I bet you’re thinking “Oh I remember using Instant Messaging… back in 2001!” but if you think about it, we use these services all the time. Facebook chat, twitter, salesforce.com’s chatter. Google Chat is even, under the hood, a fully XMPP compliant Jabber compatible Instant Messaging network. They just expose it via GMail and their own Google Chat application.
When we want to access information we go out of our normal work flow to google.com and type in a plain text query. Results are displayed in text paragraphs, with a sprinkle of meta data. It’s hardly rocket science, or the most sophisticated UI possible, but it works and provides great value.
Imagine if you could query the underlying information store just as you can chat to your friends on Facebook or twitter. In most modern browsers you have an ‘awesome bar’ which is intelligent enough to know the difference between a web page, a bookmark, and a search engine query. What if you had a desktop ‘font of all knowledge’ that you could type in advanced queries to?

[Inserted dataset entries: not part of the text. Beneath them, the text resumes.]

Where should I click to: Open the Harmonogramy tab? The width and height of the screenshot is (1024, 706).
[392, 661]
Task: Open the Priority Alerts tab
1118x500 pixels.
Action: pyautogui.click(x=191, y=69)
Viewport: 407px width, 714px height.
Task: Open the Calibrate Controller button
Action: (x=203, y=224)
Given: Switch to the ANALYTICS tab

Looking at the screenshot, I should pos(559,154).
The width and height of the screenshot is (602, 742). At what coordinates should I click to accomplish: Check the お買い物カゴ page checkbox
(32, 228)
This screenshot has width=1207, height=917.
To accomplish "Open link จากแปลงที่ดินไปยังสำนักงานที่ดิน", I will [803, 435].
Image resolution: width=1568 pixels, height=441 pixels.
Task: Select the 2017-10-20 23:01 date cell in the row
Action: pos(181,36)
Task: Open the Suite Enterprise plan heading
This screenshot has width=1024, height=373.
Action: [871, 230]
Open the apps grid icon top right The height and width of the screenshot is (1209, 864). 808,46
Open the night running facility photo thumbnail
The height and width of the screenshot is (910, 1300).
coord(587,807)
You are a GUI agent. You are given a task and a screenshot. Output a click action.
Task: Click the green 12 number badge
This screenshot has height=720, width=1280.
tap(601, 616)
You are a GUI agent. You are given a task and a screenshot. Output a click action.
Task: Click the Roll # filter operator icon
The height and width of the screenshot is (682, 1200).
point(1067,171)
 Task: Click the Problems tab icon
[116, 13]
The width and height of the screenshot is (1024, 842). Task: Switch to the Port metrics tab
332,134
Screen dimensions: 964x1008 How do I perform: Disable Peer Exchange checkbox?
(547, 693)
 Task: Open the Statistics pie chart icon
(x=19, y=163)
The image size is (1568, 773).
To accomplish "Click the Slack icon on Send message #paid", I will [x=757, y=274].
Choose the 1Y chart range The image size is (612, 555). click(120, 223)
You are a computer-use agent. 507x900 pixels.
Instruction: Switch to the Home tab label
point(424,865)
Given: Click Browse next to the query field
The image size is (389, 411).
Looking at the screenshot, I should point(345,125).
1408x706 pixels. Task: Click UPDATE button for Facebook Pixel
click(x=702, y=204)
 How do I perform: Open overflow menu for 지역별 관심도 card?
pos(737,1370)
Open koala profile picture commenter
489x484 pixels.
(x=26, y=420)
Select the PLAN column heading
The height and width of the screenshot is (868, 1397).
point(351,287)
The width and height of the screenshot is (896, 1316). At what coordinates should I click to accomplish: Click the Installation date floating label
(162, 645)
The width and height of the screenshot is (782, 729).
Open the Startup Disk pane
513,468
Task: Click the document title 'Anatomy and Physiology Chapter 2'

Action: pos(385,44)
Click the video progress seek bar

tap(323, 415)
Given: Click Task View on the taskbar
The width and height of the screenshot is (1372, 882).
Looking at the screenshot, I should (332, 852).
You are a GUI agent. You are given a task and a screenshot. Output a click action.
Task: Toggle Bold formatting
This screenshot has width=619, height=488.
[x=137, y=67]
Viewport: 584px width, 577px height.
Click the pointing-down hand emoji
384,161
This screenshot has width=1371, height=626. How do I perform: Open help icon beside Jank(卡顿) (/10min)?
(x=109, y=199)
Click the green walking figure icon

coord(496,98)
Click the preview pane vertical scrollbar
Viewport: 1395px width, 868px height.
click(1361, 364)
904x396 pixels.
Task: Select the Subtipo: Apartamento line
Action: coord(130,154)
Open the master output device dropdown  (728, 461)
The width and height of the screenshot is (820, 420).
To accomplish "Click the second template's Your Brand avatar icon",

Big Data is a big challenge. Queries can be very sophisticated. For humans to understand them they need to be represented friendly enough using some natural language style grammar. We want to be able to say ‘Hey facebook, find my friends from school in 1994, and show me their friends – I may know them… Even better, sort them by the likelihood of me knowing them.’ You may work in the NHS and need to ask “What was the total amount spent on all types of statins in August for all GP surgeries in the East Midlands?”. You could even be an information analyst and ask “Show me what new reports have been added that match the search I carried out on Monday. And if any more arrive, alert me to them as soon as they do”.
Most importantly you want to do this from the place you are most comfortable. You don’t want to go out to several different applications all with different query styles and capabilities. You definitely don’t want to manually trawl through a bunch of potentially useless answers. (Hi Google. No I don’t want tech information published in 2007 – it’ll be woefully out of date for my needs today).
How do you find precise information at work? I bet you ask someone who works with that information all the time, right? They act as a filter and guide to the right set of information that’s most likely to be able to answer your query. An Information Buddy if you will. I bet you may even contact them initially over your company’s IM network? (Hello, fellow ex-IBMers. Sametime anyone?)
I have chat clients open all the time. Skype, MSN, Yahoo, AIM, Google Chat, Jabber, iChat, Facebook, Twitter – ALL of the above, all the time. Just in case. It occurred to me that this is the best way to get short bursts of information to me via MarkLogic’s alerting framework. It then became obvious that I’d have to be a buddy of a computer programme’s online chat account in order to receive information… but chat is two way…
Why not allow the computer programme to answer questions in plain text? Why not pass that query on to MarkLogic’s NoSQL database to query over a vast array of data? This can rate the results by relevance and give me short summaries to my IM client and links to the full story.
NodeJS is also great at providing a framework for rapidly creating a server. I needed something that could receive RESTful service calls (carrying alerts) from MarkLogic and pass them to a Jabber buddy (me!). I also needed to be able to ask this buddy for information and have it query MarkLogic. My MLDB driver with a NodeJS library for XMPP/Jabber Instant Messaging was an obvious fit.
I spent three hours just putting the nuts and bolts in place. Have the jabber client connect on starting the server, support multiple clients, have each IM client provide their credentials rather than use a generic (and wide open) service account. Interpret commands from a Jabber Buddy. Provide some basic help for people new to the system.
The idea is basically to create a bot like the IRC chat bots of old. I got mine working in three hours from scratch, which includes research time, and performing a search against a MarkLogic database, as you can see from the below picture.
As you can see I have the search showing snippet information with results ordered by relevance. Thanks to NodeJS and MarkLogic’s low latency and high performance, the search executes blisteringly fast.
For my next trick I’m going to allow people to create a saved search. They’ll be able to do this in a normal MarkLogic web application like those I often build in Roxy using a very simple, generic XQuery library, and alert handler.
I can then extend this so that an Analyst sat at their computer can quickly think ‘Oh bottom! Major panic. I gotta be all over <subject A>, right now, and until further notice!’. My NodeJS app, which I’ve imaginatively called MLNodeJabber, will then both set up the alert on the fly and give you a summary for the latest, most relevant information. Say over the last 48 hours.
It could even take in to account your default profile settings, such as the collections you care about, your location, and the types of information that most concern you. This gives the best relevancy matching possible, tailored just for you.